───── Extracted records

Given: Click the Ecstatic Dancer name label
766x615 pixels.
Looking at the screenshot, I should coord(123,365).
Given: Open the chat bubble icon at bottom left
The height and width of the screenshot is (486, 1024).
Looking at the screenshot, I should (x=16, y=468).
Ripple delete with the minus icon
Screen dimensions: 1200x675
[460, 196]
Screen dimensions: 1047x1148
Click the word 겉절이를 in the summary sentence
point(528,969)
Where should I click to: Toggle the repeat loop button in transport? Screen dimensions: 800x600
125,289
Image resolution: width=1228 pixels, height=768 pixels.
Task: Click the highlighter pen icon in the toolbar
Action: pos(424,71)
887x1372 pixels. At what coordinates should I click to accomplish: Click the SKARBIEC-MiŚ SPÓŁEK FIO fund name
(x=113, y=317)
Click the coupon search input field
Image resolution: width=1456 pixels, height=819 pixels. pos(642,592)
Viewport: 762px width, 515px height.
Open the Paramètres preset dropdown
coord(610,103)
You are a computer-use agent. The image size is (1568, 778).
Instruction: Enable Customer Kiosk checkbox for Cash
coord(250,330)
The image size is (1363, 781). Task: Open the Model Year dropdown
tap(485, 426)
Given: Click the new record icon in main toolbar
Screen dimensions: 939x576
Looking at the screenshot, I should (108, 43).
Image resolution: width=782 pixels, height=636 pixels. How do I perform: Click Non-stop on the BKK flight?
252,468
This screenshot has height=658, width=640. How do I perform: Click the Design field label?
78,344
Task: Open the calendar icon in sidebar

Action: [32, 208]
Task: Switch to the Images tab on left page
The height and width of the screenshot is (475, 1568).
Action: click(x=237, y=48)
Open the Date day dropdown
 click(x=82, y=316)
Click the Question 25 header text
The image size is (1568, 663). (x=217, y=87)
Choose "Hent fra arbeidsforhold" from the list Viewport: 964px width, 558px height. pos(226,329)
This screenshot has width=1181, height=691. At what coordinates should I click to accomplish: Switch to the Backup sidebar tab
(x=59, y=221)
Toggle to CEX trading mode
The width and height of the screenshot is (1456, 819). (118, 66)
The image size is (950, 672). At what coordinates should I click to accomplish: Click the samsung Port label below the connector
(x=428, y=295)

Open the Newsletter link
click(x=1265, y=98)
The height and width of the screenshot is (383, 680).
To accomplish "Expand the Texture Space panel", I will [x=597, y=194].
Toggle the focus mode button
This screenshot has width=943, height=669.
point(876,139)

──────────

**Assignment**.
Every record above has to appear again, word for word.

**Task solution**.
Given: Click the Ecstatic Dancer name label
766x615 pixels.
Looking at the screenshot, I should coord(123,365).
Given: Open the chat bubble icon at bottom left
The height and width of the screenshot is (486, 1024).
Looking at the screenshot, I should (x=16, y=468).
Ripple delete with the minus icon
Screen dimensions: 1200x675
[460, 196]
Screen dimensions: 1047x1148
Click the word 겉절이를 in the summary sentence
point(528,969)
Where should I click to: Toggle the repeat loop button in transport? Screen dimensions: 800x600
125,289
Image resolution: width=1228 pixels, height=768 pixels.
Task: Click the highlighter pen icon in the toolbar
Action: pos(424,71)
887x1372 pixels. At what coordinates should I click to accomplish: Click the SKARBIEC-MiŚ SPÓŁEK FIO fund name
(x=113, y=317)
Click the coupon search input field
Image resolution: width=1456 pixels, height=819 pixels. pos(642,592)
Viewport: 762px width, 515px height.
Open the Paramètres preset dropdown
coord(610,103)
You are a computer-use agent. The image size is (1568, 778).
Instruction: Enable Customer Kiosk checkbox for Cash
coord(250,330)
The image size is (1363, 781). Task: Open the Model Year dropdown
tap(485, 426)
Given: Click the new record icon in main toolbar
Screen dimensions: 939x576
Looking at the screenshot, I should (108, 43).
Image resolution: width=782 pixels, height=636 pixels. How do I perform: Click Non-stop on the BKK flight?
252,468
This screenshot has height=658, width=640. How do I perform: Click the Design field label?
78,344
Task: Open the calendar icon in sidebar

Action: [32, 208]
Task: Switch to the Images tab on left page
The height and width of the screenshot is (475, 1568).
Action: click(x=237, y=48)
Open the Date day dropdown
 click(x=82, y=316)
Click the Question 25 header text
The image size is (1568, 663). (x=217, y=87)
Choose "Hent fra arbeidsforhold" from the list Viewport: 964px width, 558px height. pos(226,329)
This screenshot has width=1181, height=691. At what coordinates should I click to accomplish: Switch to the Backup sidebar tab
(x=59, y=221)
Toggle to CEX trading mode
The width and height of the screenshot is (1456, 819). (118, 66)
The image size is (950, 672). At what coordinates should I click to accomplish: Click the samsung Port label below the connector
(x=428, y=295)

Open the Newsletter link
click(x=1265, y=98)
The height and width of the screenshot is (383, 680).
To accomplish "Expand the Texture Space panel", I will [x=597, y=194].
Toggle the focus mode button
This screenshot has width=943, height=669.
point(876,139)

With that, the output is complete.